L’évaluation des risques
Les doses subies par les habitants de la maison du fait de la pollution radioactive du sol peut être évaluée à 80 mSv/an.
Cette valeur est très supérieure à la limite annuelle maximale admissible pour les personnes du public, soit 1 mSv/an (limite fixée pour le total de toutes les expositions provenant d’activités industrielles et nucléaires). Elle est même très supérieure à la limite maximale fixée pour les travailleurs du nucléaire, soit 20 mSv/an.
A ce niveau d’exposition, le risque sanitaire (cancer, dommages génétiques) n’est pas acceptable. Il faut intervenir d’urgence. La non intervention s’apparente à de la non assistance à personne en danger.
En savoir plus sur les mesures effectuées
Décontaminer le site et indemniser les propriétaires de la maison
Les déchets radioactifs présents dans le jardin et le sous-sol de la maison resteront dangereux pendant des millions d’années. Plus les pouvoirs publics attendront pour assainir le site et évacuer les matières radioactives, plus l’exposition des personnes et le nombre de personnes exposées augmenteront. Il ne serait pas admissible de renvoyer la solution du problème aux générations futures.
La responsabilité de l’Etat est fortement engagée : délivrance d’un permis de construire sur un site insalubre et insuffisance patente des contrôles radiologiques officiels. Dans ces conditions, il serait choquant que les habitants de la maison polluée, déjà fortement exposés sur le plan sanitaire du fait des doses de rayonnements accumulées depuis plus de 30 ans, soit en outre pénalisés sur le plan économique.
L’engagement de la CRII-RAD
La CRII-RAD sera très attentive aux décisions que vont prendre les autorités sanitaires.Aux termes des prescriptions de notre système de radioprotection, la décision doit en effet être prise à l’issue d’une analyse coût/bénéfice : le bénéfice en terme de santé pour les personnes exposées, le coût de l’indemnisation et de la décontamination pour la collectivité … sachant que le traitement d’un malade atteint d’un cancer doit lui aussi être pris en charge par la collectivité.

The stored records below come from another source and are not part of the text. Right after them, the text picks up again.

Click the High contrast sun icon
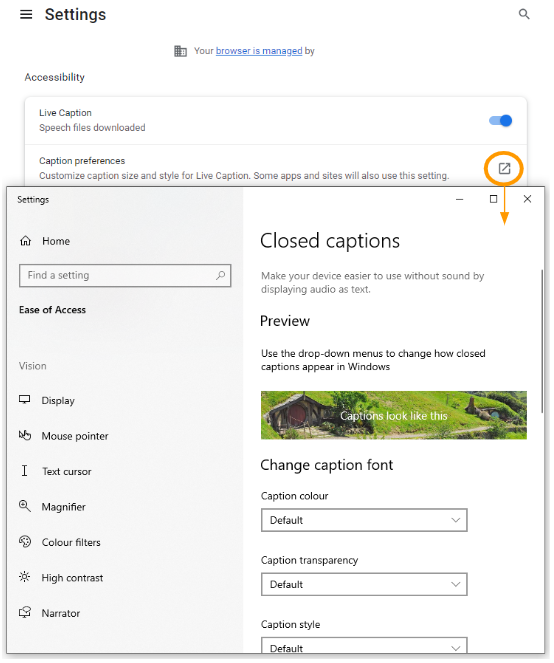 [25, 577]
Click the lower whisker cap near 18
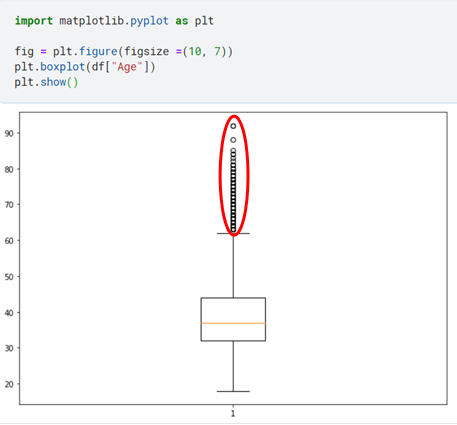Image resolution: width=457 pixels, height=425 pixels. click(233, 391)
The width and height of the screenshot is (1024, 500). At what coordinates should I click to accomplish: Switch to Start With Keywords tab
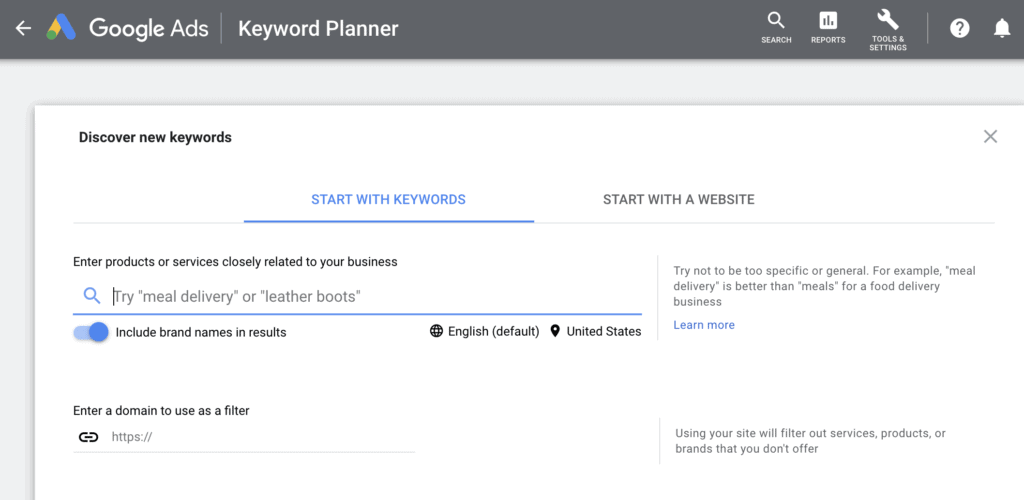pyautogui.click(x=388, y=199)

C’est le “prix d’une vie humaine” qui est ainsi défini.
Compte tenu de ces enjeux et de l’isolement de la famille touchée, la CRII-RAD apportera son aide scientifique et juridique, tant dans les démarches à entreprendre auprès des autorités sanitaires que dans les actions à conduire auprès des juridictions compétentes.
(1) il s’agit de l’activité massique totale des chaînes de l’uranium 238, de l’uranium 235 et du thorium 232.